**WHAT IS REQUIRED**. Retype only the lines from the top of the records to the line with "(808) 892-2082 (637, 1892)", including that line but none of the pictures.

**MATERIALS PROVIDED**.
<<<<

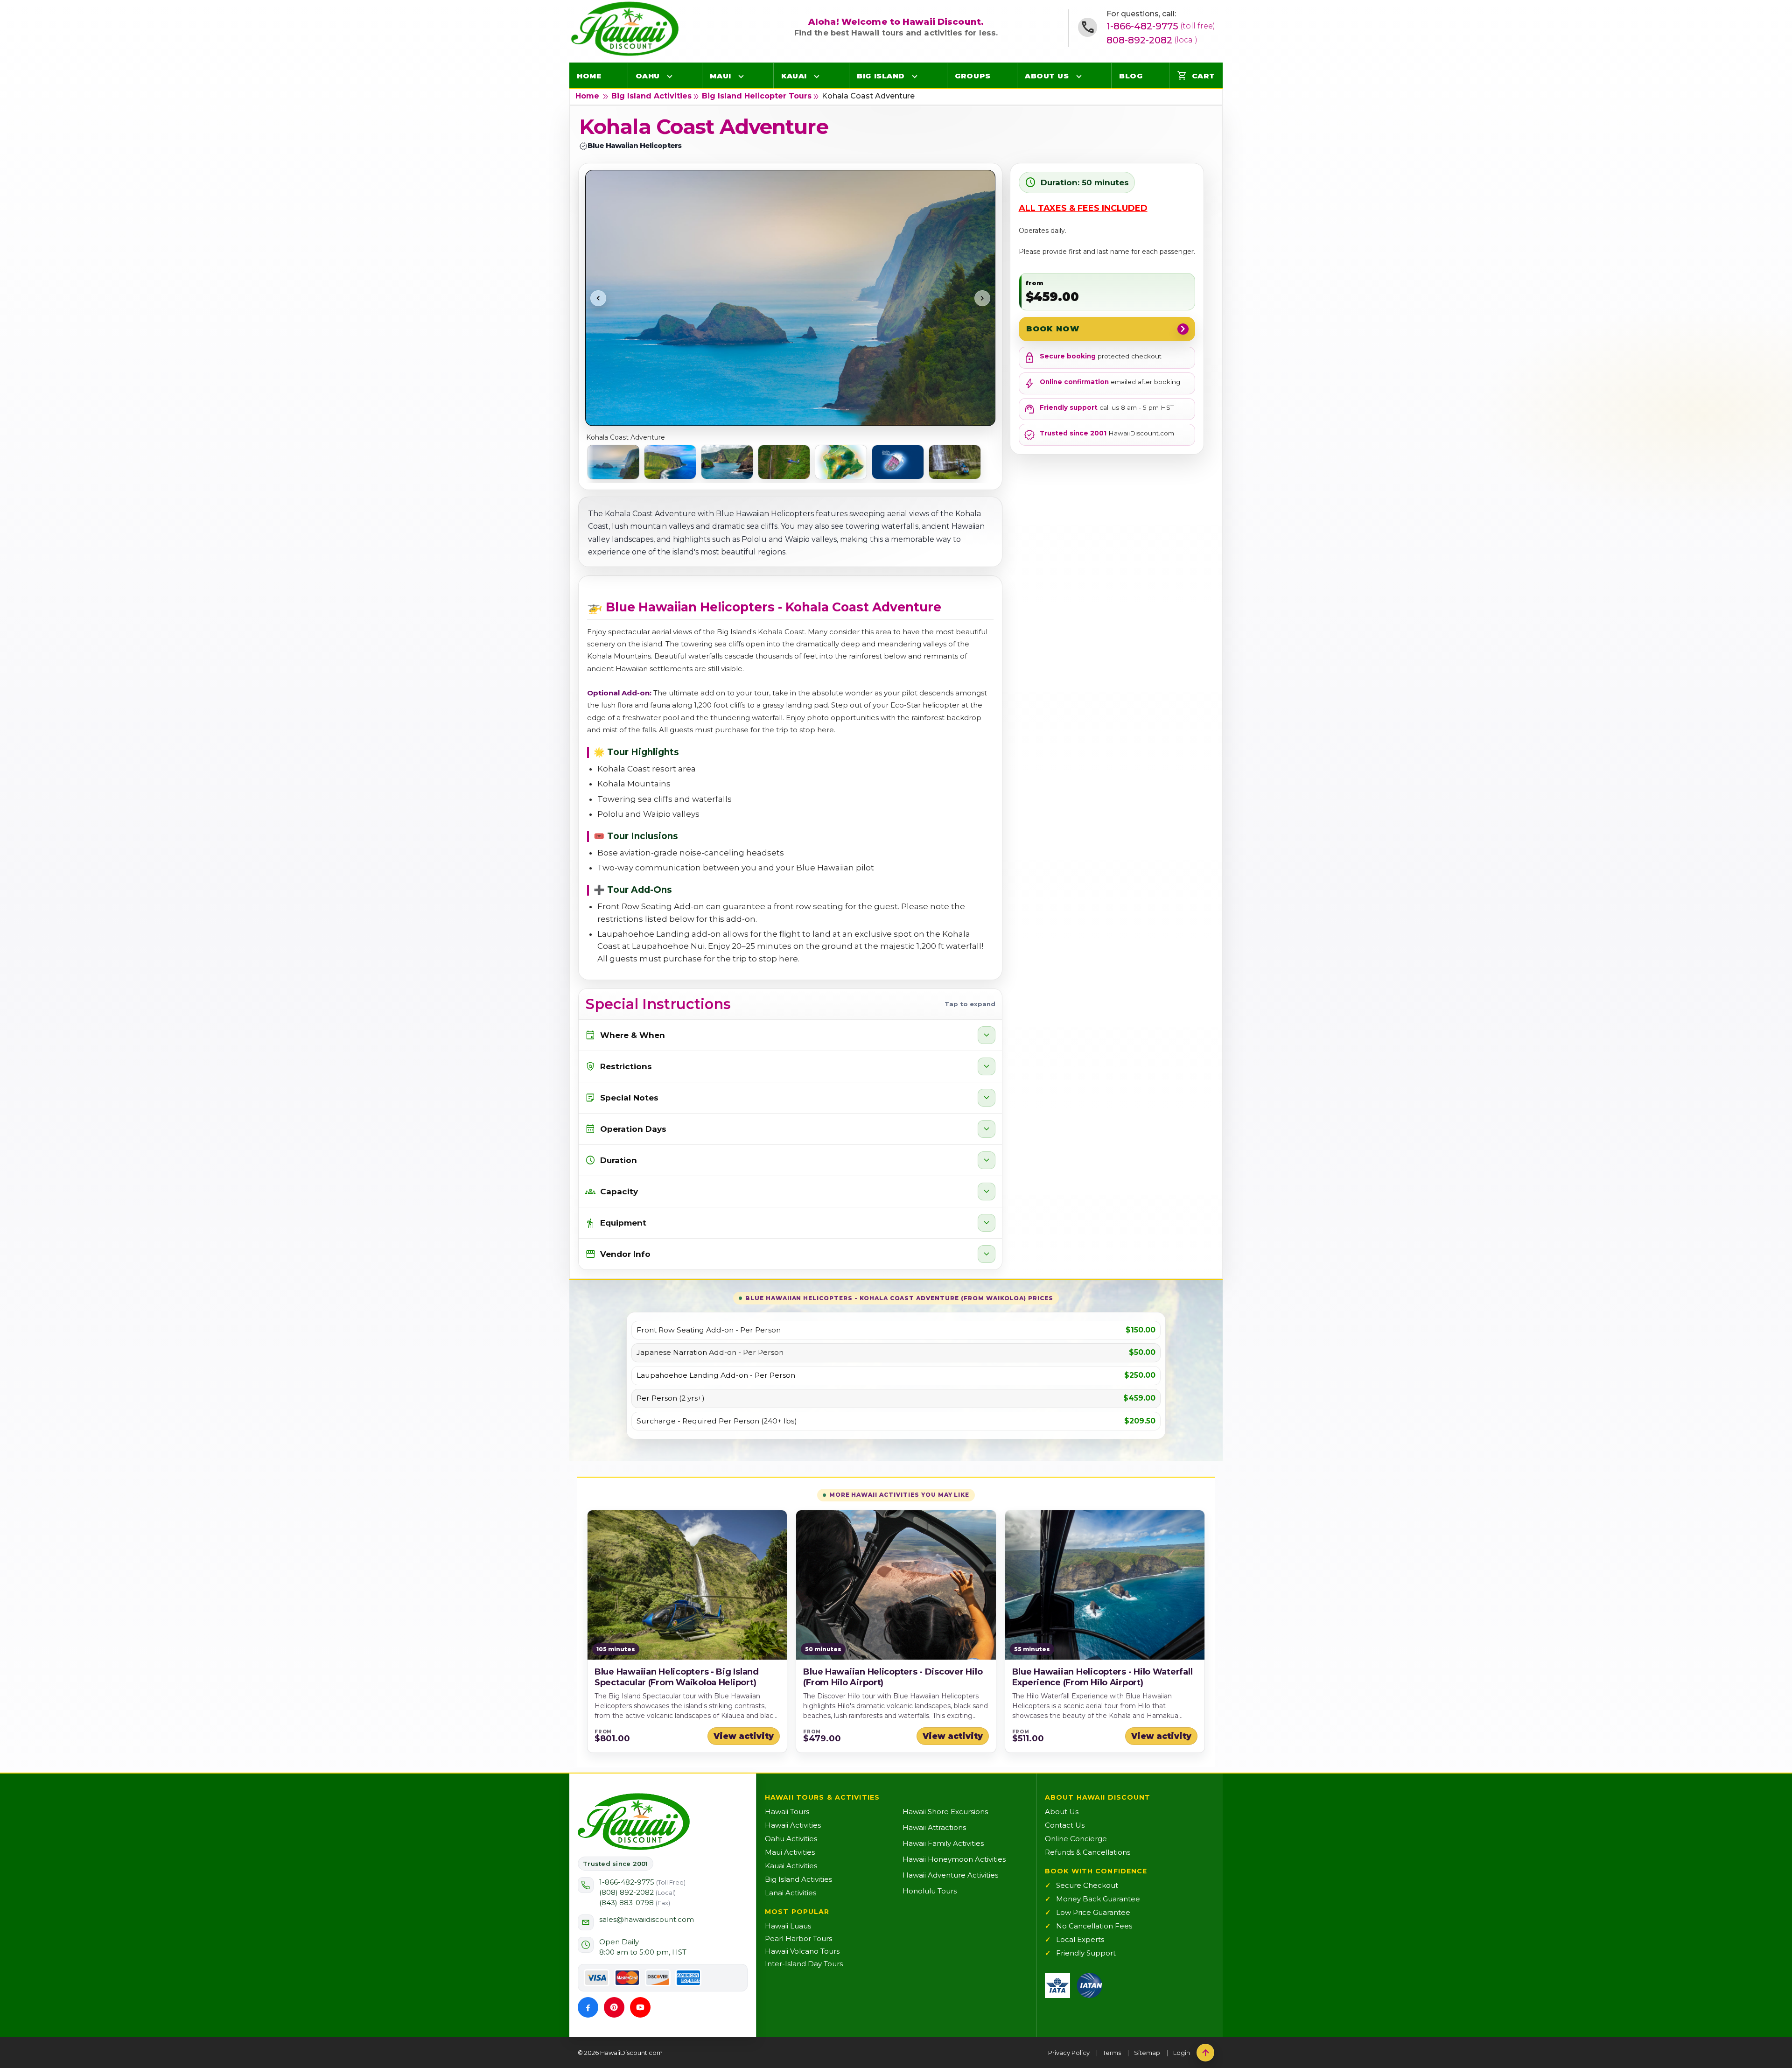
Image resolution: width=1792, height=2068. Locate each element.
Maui (720, 75)
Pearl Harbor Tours (798, 1938)
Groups (972, 75)
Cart (1196, 76)
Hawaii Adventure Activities (950, 1875)
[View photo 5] (841, 462)
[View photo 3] (727, 462)
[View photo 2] (670, 462)
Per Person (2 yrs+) (671, 1398)
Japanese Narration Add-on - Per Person (710, 1352)
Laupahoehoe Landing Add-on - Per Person (716, 1375)
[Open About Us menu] (1079, 76)
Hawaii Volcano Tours (802, 1951)
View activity (744, 1736)
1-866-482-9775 (1160, 26)
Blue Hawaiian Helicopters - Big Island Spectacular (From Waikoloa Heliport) (677, 1677)
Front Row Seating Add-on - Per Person (709, 1330)
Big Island (881, 75)
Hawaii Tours (787, 1811)
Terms (1112, 2052)
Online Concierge (1076, 1838)
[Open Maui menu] (741, 76)
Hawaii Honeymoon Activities (954, 1859)
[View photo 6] (898, 462)
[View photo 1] (613, 462)
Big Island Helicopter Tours (757, 95)
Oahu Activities (791, 1838)
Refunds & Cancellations (1087, 1852)
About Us (1047, 75)
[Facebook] (588, 2007)
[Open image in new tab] (790, 298)
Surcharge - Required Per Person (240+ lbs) (717, 1421)
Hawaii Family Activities (943, 1843)
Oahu (648, 75)
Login (1181, 2052)
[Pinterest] (614, 2007)
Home (589, 75)
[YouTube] (640, 2007)
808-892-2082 (1151, 40)
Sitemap (1147, 2052)
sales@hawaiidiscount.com (646, 1919)
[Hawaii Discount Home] (634, 1821)
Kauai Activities (791, 1865)
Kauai (794, 75)
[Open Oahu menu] (670, 76)
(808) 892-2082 (637, 1892)
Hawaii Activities (793, 1825)
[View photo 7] (955, 462)
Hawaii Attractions (934, 1827)
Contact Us (1065, 1825)
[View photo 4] (784, 462)
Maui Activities (790, 1852)
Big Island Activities (651, 95)
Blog (1130, 75)
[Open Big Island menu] (915, 76)
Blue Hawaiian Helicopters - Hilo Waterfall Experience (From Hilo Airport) (1102, 1677)
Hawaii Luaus (788, 1925)
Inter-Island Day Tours (804, 1963)
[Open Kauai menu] (817, 76)
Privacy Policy (1069, 2052)
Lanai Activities (790, 1892)
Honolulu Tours (930, 1890)
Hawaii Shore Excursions (945, 1811)
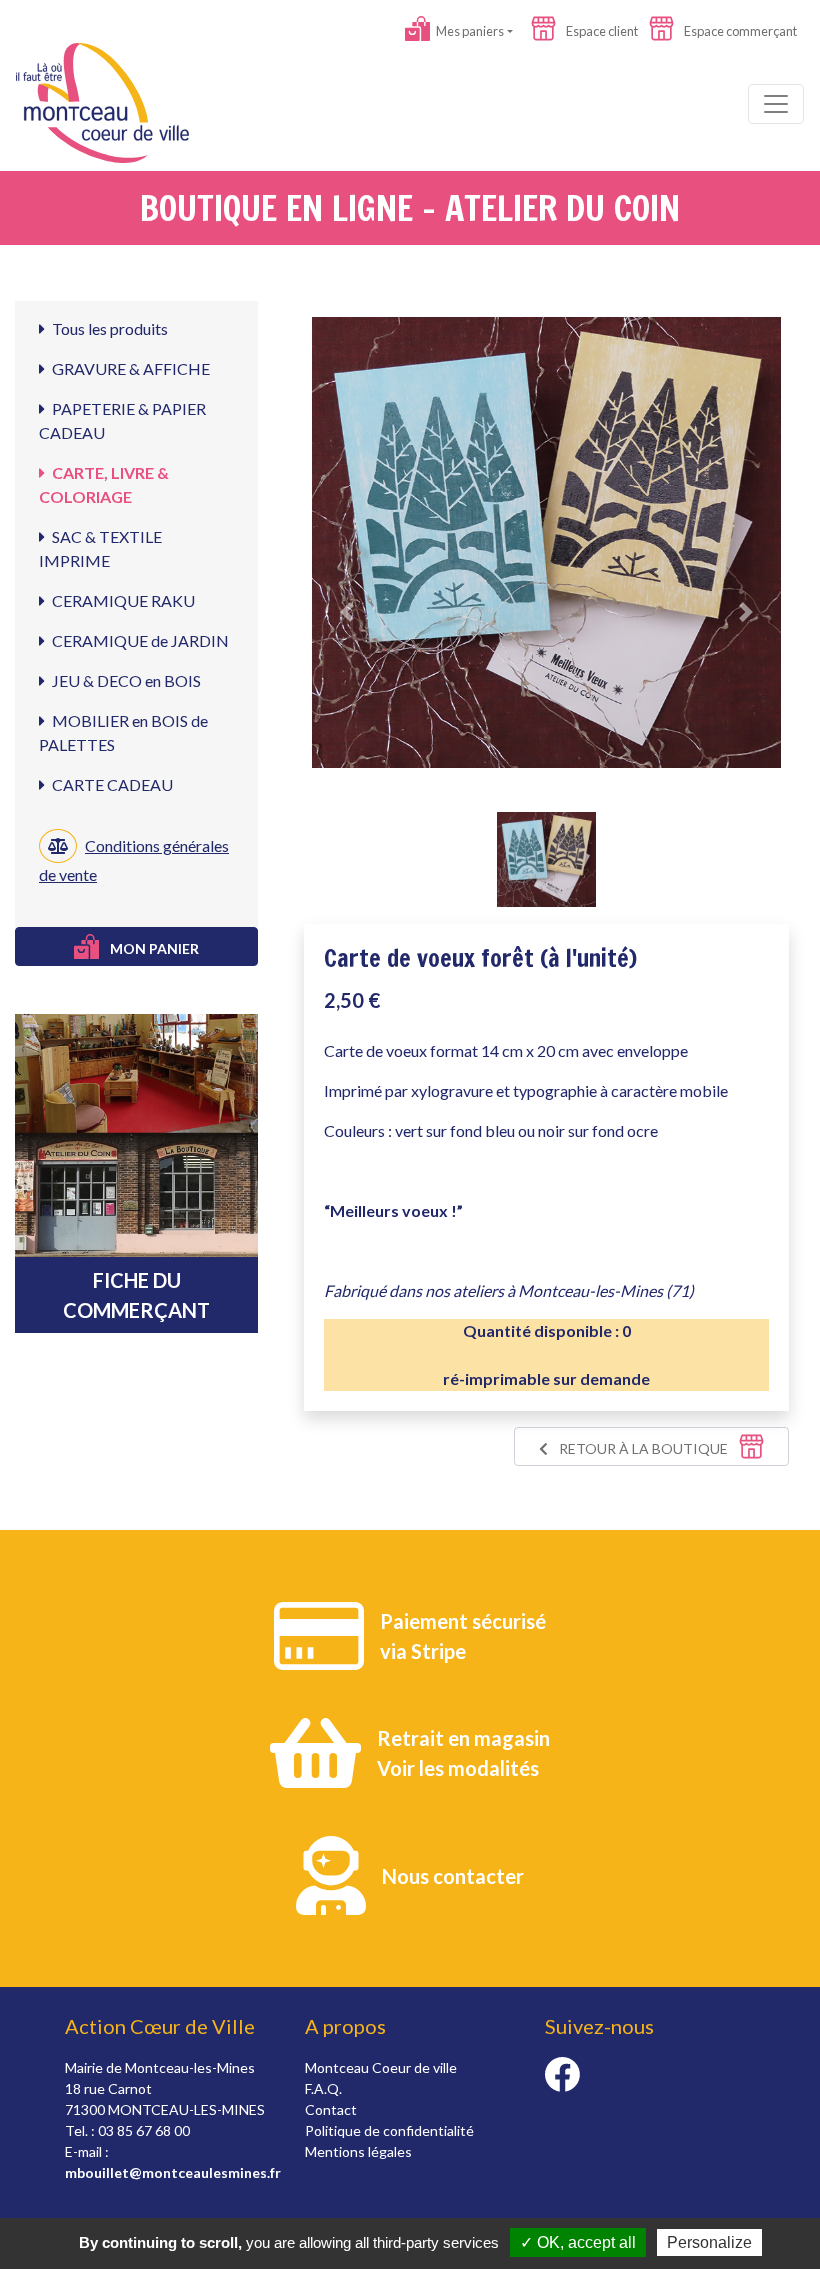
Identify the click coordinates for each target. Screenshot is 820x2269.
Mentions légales (358, 2151)
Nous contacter (453, 1876)
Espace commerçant (739, 31)
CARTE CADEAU (111, 784)
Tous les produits (108, 328)
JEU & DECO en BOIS (125, 680)
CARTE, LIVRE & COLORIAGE (104, 484)
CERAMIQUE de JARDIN (139, 640)
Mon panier (153, 948)
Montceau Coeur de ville (381, 2067)
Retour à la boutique (643, 1448)
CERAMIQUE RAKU (122, 600)
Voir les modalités (458, 1768)
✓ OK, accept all (578, 2242)
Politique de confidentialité (389, 2130)
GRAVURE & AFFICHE (129, 368)
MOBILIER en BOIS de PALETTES (123, 732)
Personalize (709, 2242)
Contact (331, 2109)
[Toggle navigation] (776, 104)
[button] (347, 612)
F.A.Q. (323, 2088)
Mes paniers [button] (469, 31)
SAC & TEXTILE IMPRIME (100, 548)
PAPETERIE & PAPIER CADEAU (122, 420)
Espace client (601, 31)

>>>>

**REPLY TO THE TASK**.
Image resolution: width=1792, height=2068. Locate each element.
Maui (720, 75)
Pearl Harbor Tours (798, 1938)
Groups (972, 75)
Cart (1196, 76)
Hawaii Adventure Activities (950, 1875)
[View photo 5] (841, 462)
[View photo 3] (727, 462)
[View photo 2] (670, 462)
Per Person (2 yrs+) (671, 1398)
Japanese Narration Add-on - Per Person (710, 1352)
Laupahoehoe Landing Add-on - Per Person (716, 1375)
[Open About Us menu] (1079, 76)
Hawaii Volcano Tours (802, 1951)
View activity (744, 1736)
1-866-482-9775 (1160, 26)
Blue Hawaiian Helicopters - Big Island Spectacular (From Waikoloa Heliport) (677, 1677)
Front Row Seating Add-on - Per Person (709, 1330)
Big Island (881, 75)
Hawaii Tours (787, 1811)
Terms (1112, 2052)
Online Concierge (1076, 1838)
[Open Maui menu] (741, 76)
Hawaii Honeymoon Activities (954, 1859)
[View photo 6] (898, 462)
[View photo 1] (613, 462)
Big Island Helicopter Tours (757, 95)
Oahu Activities (791, 1838)
Refunds & Cancellations (1087, 1852)
About Us (1047, 75)
[Facebook] (588, 2007)
[Open image in new tab] (790, 298)
Surcharge - Required Per Person (240+ lbs) (717, 1421)
Hawaii Family Activities (943, 1843)
Oahu (648, 75)
Login (1181, 2052)
[Pinterest] (614, 2007)
Home (589, 75)
[YouTube] (640, 2007)
808-892-2082 (1151, 40)
Sitemap (1147, 2052)
sales@hawaiidiscount.com (646, 1919)
[Hawaii Discount Home] (634, 1821)
Kauai Activities (791, 1865)
Kauai (794, 75)
[Open Oahu menu] (670, 76)
(808) 892-2082 (637, 1892)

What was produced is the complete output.